Is it a place? Is it a frame of mind? Is it attainable by the beardless? These are but some of the questions to ponder while enjoying these wines. Curated and sometimes blended by The Wine Depository owner Philip Smith.
Whatever your facial hair situation, you are guaranteed to get a wine that offers value and flavour well beyond compare. The Bearded State team is committed to finding you interesting wine varieties and styles that are approachable, enjoyable and great value.
The fame of Beechworth comes from the work and drive of Giaconda. The region of Beechworth has a lot to offer wine lovers. Including a good diversity of styles. Rich Chardonnay, Pinot Noir, spicy Shiraz, and Cabernet all historically excel. But Nebbiolo is becoming a prominent grape for quality wine.
Pinot Noir is the most elusive grape. It is relatively early ripening and extremely sensitive to terroir. Its perfect place on earth is the Cote d’Or in Burgundy. So haunting are great red Burgundy’s charms that growers everywhere try to emulate them. Pinot Noir is not just a one-trick pony. Apart from the best reds in the world, you can find world-class Pinot Noir rosé, sparkling. You can even find sweet wines, whites on occasion and I’ve tasted a decent fortified Pinot Noir too.
The invasion of “Sunshine in a bottle” put Australian wine on the map. The fruity, easy-going, somewhat samey wines were endearing for a short time. Then the next big thing knocked them off their perch.
This forced producers to increase quality and emphasise the distinctive terroirs of Australia. Of which, there are many. And many more yet to be discovered.
Wine is the result you get from fermented grape juice. There is proof of wine production dating back 8000 years ago.

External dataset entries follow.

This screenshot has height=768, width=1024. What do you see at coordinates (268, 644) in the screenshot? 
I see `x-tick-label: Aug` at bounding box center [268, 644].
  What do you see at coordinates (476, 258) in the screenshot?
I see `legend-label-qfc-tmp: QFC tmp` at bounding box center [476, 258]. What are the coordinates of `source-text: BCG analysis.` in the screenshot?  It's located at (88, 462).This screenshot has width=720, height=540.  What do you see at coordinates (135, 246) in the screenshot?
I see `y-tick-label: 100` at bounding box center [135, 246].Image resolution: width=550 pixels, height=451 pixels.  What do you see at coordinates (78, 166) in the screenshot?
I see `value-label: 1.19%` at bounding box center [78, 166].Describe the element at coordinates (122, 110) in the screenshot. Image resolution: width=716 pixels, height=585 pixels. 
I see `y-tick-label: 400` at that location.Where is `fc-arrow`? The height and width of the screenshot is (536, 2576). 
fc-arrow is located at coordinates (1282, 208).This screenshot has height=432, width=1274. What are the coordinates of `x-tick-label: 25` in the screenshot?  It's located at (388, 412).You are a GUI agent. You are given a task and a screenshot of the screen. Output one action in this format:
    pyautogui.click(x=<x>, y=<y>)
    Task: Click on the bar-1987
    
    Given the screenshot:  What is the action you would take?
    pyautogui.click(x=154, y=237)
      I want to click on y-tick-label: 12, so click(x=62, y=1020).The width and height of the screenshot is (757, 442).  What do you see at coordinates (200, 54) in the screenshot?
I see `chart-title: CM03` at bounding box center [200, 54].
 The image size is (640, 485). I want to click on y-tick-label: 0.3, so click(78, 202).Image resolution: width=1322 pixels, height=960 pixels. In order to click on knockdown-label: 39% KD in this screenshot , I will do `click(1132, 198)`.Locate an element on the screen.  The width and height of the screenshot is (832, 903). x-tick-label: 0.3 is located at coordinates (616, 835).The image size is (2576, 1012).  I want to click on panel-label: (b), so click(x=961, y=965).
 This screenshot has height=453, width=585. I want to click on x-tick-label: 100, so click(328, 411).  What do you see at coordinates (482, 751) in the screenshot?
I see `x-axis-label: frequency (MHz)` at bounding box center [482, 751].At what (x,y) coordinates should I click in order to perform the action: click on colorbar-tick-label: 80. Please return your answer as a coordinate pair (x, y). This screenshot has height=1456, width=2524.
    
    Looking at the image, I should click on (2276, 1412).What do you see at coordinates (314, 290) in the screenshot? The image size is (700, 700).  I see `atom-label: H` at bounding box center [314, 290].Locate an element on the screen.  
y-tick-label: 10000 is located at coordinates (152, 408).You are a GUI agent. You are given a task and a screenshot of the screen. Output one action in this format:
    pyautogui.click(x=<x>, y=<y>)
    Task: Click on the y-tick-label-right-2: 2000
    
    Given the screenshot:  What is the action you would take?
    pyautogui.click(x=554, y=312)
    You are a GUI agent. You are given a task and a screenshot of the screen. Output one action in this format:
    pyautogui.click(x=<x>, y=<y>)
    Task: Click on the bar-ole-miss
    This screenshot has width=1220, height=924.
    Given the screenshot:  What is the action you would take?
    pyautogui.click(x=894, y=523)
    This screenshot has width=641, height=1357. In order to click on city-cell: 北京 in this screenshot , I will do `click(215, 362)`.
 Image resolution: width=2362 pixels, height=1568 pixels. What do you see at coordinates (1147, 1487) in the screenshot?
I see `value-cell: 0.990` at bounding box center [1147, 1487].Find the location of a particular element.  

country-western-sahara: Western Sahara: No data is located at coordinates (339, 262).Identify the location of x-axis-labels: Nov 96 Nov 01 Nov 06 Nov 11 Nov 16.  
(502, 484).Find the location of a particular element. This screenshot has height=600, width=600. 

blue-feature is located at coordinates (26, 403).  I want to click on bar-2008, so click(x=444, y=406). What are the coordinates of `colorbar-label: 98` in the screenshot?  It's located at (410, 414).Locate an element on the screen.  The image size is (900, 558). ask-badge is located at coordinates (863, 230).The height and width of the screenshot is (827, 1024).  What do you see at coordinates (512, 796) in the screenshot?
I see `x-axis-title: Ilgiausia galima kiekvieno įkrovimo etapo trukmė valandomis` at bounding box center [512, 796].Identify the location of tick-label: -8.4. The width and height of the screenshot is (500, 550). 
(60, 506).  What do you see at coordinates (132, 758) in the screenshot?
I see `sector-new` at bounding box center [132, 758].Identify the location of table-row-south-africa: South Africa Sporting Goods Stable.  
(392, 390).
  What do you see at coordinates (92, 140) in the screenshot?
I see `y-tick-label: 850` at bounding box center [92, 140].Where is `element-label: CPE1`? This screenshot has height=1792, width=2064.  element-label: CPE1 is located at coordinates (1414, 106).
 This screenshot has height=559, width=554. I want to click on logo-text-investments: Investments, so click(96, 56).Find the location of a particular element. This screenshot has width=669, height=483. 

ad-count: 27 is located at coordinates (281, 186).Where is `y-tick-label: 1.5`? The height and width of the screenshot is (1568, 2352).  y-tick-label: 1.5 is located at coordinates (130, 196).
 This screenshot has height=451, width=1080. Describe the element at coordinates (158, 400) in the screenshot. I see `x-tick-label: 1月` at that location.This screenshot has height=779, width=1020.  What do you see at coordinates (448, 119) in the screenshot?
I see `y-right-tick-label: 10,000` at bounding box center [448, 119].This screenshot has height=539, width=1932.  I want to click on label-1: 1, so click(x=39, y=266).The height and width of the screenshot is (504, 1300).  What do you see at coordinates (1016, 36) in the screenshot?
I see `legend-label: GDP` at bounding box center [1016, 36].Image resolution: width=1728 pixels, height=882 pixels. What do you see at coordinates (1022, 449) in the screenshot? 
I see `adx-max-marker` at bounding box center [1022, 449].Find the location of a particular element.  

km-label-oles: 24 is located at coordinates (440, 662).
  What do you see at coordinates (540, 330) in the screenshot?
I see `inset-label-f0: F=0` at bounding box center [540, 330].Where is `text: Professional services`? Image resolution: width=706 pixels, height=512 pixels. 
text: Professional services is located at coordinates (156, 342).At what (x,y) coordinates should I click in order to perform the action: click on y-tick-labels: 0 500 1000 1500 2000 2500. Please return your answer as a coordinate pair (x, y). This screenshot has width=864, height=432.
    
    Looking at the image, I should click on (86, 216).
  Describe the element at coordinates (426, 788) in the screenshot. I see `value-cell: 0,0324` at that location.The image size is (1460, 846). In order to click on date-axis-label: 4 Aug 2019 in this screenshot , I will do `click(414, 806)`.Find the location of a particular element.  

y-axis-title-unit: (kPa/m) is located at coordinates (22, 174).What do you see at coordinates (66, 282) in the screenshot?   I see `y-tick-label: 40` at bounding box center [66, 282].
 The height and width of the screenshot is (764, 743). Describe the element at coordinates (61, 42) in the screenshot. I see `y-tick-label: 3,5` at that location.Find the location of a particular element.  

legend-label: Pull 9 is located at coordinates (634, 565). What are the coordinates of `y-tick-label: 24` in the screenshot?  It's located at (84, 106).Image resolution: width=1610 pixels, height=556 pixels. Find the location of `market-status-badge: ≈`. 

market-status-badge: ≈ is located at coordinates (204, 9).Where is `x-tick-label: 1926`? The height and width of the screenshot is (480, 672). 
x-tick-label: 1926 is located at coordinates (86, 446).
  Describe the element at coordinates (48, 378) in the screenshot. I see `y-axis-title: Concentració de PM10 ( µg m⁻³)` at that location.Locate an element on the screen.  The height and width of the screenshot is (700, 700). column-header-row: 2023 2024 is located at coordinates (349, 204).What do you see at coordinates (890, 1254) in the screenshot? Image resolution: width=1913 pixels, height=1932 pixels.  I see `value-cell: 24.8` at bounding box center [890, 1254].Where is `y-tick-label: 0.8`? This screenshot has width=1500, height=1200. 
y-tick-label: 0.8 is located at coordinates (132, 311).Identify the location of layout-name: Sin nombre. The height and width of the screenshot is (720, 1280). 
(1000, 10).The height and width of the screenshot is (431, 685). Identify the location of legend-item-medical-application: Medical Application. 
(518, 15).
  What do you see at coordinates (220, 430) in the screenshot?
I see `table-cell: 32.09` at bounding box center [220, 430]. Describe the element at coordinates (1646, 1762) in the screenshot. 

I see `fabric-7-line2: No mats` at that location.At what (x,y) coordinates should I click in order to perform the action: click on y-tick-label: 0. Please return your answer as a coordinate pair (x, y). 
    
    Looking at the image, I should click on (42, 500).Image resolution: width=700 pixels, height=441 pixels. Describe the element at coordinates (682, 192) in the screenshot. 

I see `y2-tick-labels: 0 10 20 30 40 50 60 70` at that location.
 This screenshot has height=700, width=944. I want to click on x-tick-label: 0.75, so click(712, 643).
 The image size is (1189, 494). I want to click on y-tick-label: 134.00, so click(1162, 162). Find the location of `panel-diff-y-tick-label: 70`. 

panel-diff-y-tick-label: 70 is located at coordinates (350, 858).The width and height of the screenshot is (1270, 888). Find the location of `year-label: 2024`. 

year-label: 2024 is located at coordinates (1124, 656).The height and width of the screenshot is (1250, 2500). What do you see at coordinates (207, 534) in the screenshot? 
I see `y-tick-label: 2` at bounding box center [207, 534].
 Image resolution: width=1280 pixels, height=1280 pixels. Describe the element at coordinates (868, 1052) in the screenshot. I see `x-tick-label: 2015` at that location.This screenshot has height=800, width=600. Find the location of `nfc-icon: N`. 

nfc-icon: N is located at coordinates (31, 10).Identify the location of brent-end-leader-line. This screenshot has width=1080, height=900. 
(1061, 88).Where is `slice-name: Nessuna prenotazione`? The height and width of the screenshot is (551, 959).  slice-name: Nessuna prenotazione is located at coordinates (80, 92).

Fashions, innovations and many other factors have influenced the way wine has evolved over the years.
The wine grape is impressive. It contains everything you need to make grape wine except for the yeast, which lives on the outside of the skins.
Human inputs can influence the final product, including the viticulture (growing) choices. And the winemaker can shape the wine to a point too.
The best wines of the world often refer to terroir. Terroir is a French term that refers to all the climatic, geological and topographical influences on a specific piece of land. And it is true that neighbouring vineyards, grown identically, can taste noticeably different.
Fun fact; most of the colour for wines comes from the skins. There are only a handful of grapes that have red juice. Alicante is the most well known of these grapes.
By macerating the juice on the skins, the wine gains tannins, and flavours. Certain compounds change the chemistry of the wine too.
Red wines tend to have higher alcohol. More tannin and more oak flavours compared to other styles of wine. But the thousands of grapes and terroirs they grow in influence this.